- Source text:
#MondayMotivation

I know that this #MondayMotivation quote has to seem very cliche and corny. Trust in your journey. Brittany, you can do better than this. I hear some of the judgment now LOL! But I mean this because I’m going through this myself. So I hope my mini spiel this morning can help someone.

I am in a place in my life, yet again, where I’m confused and lost on some things pertaining to my future. I know what I want, and I’m putting in the work to get there. But I’m not sure when certain things are going to happen. Or if. And that’s frustrating as ever. I know I’m not alone in that.

When I was at a previous job, I struggled mentally and emotionally. I felt overworked, underpaid, and STUCK. My dad would always tell me that it was all “stepping stones” to get me to where I wanted to be. That I just needed to trust that it would all work out how it was supposed to. The rational side of me understood what he meant. The emotional side of me didn’t want to hear it. Because dag, I worked hard and I deserved better regardless.

It’s only now that I’m where I am in a career, a place where I feel I’m challenged and impactful, (and paid for it, okay?!) that I can appreciate where I was. With all of its ups and downs, I learned how to handle pressure, how to speak up for myself more, and that my skills (which I often considered simple) were a hot commodity. I was prepared to handle the work I do now, even if I didn’t see it at the time.

I’m again at a place where I have to trust where my journey is taking me. I have to trust that these “stepping stones” in both my personal and professional lives are leading me to an even better place than I am right now. Which is hard, but I believe in it because it’s happened before. Thank God.

So today, and this week especially, I want to encourage someone who, like me, is riding the train of life blind and is feeling discouraged about the direction things are headed. You may feel that things won’t pan out like how you want, but keep trusting the process. The lessons are rough, and yeah, I’m tired of them too. But don’t quit. Don’t come this far and then give up. Trust that you’re on the right path.

[Collected data entries]
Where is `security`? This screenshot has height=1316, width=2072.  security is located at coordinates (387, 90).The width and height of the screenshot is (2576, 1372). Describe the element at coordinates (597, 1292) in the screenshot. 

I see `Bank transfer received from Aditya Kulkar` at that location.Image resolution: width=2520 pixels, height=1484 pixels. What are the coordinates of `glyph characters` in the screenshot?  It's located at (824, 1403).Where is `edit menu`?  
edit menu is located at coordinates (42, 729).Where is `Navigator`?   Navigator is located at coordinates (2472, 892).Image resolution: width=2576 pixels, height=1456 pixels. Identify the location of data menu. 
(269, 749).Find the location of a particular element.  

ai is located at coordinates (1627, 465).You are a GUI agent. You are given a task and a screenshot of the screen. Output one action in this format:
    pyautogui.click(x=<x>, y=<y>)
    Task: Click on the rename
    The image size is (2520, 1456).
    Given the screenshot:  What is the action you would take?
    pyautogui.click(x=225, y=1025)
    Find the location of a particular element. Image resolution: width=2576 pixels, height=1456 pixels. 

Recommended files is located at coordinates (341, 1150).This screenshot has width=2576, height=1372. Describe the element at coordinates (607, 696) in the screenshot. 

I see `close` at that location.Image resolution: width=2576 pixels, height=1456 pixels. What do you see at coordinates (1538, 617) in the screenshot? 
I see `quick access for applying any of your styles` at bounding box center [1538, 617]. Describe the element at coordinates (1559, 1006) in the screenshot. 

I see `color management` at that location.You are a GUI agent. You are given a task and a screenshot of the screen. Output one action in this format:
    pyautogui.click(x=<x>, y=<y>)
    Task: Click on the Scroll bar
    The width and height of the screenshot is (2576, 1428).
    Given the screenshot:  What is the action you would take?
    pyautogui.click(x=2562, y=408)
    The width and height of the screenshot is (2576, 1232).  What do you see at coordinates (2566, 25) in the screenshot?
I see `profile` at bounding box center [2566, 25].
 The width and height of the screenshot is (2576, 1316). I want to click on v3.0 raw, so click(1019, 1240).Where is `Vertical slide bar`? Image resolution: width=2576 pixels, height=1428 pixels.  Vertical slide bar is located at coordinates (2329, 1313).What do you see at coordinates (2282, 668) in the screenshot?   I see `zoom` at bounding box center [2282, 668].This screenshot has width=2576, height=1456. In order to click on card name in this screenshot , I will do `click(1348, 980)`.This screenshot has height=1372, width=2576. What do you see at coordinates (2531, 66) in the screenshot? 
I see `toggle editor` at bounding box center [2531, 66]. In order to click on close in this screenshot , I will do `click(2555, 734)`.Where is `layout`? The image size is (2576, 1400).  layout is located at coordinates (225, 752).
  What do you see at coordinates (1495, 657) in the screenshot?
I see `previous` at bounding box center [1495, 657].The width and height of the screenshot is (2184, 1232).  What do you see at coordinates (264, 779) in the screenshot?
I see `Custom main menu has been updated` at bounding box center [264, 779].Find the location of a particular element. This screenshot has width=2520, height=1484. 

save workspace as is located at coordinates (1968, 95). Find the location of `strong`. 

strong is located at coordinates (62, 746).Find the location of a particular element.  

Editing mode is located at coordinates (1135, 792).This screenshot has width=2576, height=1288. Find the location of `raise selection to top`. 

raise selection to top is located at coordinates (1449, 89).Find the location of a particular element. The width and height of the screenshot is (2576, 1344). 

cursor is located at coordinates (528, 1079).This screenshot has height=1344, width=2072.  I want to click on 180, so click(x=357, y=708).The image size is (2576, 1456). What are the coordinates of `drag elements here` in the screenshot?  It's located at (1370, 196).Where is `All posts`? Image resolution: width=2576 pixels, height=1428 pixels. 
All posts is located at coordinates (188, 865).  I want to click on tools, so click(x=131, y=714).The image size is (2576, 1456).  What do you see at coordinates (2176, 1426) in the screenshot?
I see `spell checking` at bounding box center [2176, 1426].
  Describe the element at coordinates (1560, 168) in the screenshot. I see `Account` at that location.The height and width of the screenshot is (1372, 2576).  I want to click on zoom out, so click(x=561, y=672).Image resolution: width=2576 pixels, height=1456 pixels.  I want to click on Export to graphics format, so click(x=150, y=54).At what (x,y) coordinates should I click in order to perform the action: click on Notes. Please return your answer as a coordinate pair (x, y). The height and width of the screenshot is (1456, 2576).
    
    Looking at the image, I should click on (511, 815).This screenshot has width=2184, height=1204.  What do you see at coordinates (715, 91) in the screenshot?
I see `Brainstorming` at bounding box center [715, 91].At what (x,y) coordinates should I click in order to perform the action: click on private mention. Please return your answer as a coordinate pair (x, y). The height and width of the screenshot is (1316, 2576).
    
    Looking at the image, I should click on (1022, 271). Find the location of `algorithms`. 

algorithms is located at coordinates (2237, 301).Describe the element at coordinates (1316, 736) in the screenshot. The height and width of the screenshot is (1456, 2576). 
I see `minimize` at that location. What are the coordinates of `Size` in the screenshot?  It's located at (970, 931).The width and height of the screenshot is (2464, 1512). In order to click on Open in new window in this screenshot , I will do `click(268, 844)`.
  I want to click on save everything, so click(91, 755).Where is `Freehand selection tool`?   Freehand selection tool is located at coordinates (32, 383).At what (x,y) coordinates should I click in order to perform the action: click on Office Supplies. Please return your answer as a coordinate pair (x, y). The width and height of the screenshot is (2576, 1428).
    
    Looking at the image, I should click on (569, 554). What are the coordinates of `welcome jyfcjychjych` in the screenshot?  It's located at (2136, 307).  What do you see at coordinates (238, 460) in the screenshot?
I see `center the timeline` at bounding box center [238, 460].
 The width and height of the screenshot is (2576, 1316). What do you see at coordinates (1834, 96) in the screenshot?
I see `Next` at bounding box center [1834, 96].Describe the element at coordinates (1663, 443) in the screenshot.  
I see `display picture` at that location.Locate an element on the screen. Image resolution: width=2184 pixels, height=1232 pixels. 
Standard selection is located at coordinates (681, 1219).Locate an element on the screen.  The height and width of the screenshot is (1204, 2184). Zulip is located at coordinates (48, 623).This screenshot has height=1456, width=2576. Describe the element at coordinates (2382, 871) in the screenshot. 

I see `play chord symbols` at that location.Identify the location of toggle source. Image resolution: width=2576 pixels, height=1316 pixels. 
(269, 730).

- What to produce: Transcribe the post about trusting your journey, starting at "When I was at" and ending at "deserved better regardless.".

- Answer space:
When I was at a previous job, I struggled mentally and emotionally. I felt overworked, underpaid, and STUCK. My dad would always tell me that it was all “stepping stones” to get me to where I wanted to be. That I just needed to trust that it would all work out how it was supposed to. The rational side of me understood what he meant. The emotional side of me didn’t want to hear it. Because dag, I worked hard and I deserved better regardless.